The main issue as that through out you assume that the total number
of events is predetermined. The same assumption underlies
TGraphAsymmErrors’ default constructor. In my experience,
this happens very rarely. In fact, yesterday was the first time I saw
this happen in an analysis in the last several years
When event must pass selection criteria before entering the “total”
histogram, this is really a tri-nomial problem: events are either
ignored, passed, or failed. It is easy to show that given a probability
to be ignored I, the correlation between the number of failing and
passing events is -1+I.
In particular, in an efficiency measured in hadron collider data, the
trigger system provides a high rejection rate, that is, an I of almost 1,
making the numbers of passing and failing events uncorrelated to an
extremely accurate approximation.
A similar situation usually happens in the corresponding MC-efficiency
measurements, though exception can happen.
Assuming as you do, that the total number of events is predetermined is
equivalent to assuming I=0, and hence total anti-correlation and larger
uncertainties.
The proper solution is simply to use independent random variables for
the passing and failing counts, and do standard error propagation. If
no weights are used these are Poisson, and the result is the “usual”
but IMHO misnamed “Binomial formula”. One can solve precisely the case
of intermediate values of I, but practically all cases have I > 0.999
or I=0, so I never bothered studying that further.
A secondary issue is the choice of Clopper-Pearson error bars as the default.
Theoretically, this is a reasonable default choice (see e.g., arXiv:0905.3831)
for quoting final results. However my experience is that effieciencies
are almost always immediately propagated into further steps in the
analysis that assume Gaussian uncertainties with the quoted width,
usually a fitter to parametrize the efficiency in some parameter.
But as you know and documented, Clopper-Pearson systematiclly over-covers,
so the widths fed to the fitter as biased high. You go one step better
than most by using Binomial uncertainties, but suffer the same bias.

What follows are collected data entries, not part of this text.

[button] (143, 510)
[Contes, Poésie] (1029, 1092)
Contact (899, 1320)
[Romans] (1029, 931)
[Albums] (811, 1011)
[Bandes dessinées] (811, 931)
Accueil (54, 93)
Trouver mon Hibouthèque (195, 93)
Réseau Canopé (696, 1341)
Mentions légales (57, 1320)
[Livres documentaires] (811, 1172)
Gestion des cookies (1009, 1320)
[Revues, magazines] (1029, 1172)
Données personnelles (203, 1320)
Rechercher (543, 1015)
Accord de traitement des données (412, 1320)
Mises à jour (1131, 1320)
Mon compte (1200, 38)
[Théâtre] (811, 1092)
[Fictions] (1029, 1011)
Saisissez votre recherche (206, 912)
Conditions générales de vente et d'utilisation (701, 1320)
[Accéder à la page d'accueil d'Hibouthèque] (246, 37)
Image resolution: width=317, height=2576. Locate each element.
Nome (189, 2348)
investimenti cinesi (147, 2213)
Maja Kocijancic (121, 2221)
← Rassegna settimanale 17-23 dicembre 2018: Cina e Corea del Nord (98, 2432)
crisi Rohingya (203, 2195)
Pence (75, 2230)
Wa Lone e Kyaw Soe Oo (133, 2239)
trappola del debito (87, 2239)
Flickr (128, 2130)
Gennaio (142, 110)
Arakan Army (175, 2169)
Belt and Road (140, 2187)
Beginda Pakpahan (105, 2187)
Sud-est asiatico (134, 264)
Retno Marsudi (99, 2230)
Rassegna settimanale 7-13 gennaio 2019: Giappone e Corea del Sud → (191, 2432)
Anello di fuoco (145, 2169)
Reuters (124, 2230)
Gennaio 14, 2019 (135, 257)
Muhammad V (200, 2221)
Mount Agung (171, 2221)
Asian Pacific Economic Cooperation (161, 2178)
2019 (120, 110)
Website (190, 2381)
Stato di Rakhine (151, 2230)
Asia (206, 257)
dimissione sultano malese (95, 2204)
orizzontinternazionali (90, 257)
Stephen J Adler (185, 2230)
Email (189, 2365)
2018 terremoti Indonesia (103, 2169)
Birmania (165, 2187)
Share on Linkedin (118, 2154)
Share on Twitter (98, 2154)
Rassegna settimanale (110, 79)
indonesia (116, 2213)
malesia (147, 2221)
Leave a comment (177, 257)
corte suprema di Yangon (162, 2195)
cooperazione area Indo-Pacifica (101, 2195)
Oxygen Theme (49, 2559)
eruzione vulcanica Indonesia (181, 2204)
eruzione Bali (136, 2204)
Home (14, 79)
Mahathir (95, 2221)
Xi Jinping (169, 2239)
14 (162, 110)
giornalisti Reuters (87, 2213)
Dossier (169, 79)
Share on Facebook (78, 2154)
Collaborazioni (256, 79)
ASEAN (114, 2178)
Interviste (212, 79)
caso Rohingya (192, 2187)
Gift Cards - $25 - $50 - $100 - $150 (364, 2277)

From your documentation, the Wilson intervals, and the Bayesian intervals
you implemented, are all free from this problem. I strongly suggest you
change the default to one of these.
In April we had a similar discussion for specific trigger efficiencies
in CMS, and Bob Cousins concluded with:
if you really have this constraint
(not sure why), then the generalized Agresti-Coull interval (which uses
the midpoint of the Wilson interval as the “measured value”) would be
the thing I would try. It is designed for the Gaussian approximation,
and as explained in our paper, the Wilson interval is the correct way to
construct a binomial confidence interval in the Gaussian approximation.
The “constraint” in question was that “the uncertainty enter a fitter that
uses it to determine a Gaussian PDF”, but as you see Bob also covered your
case, where the fitted uses the proper binomial C.I.s
Cheers,
Amnon Harel
University of Rochester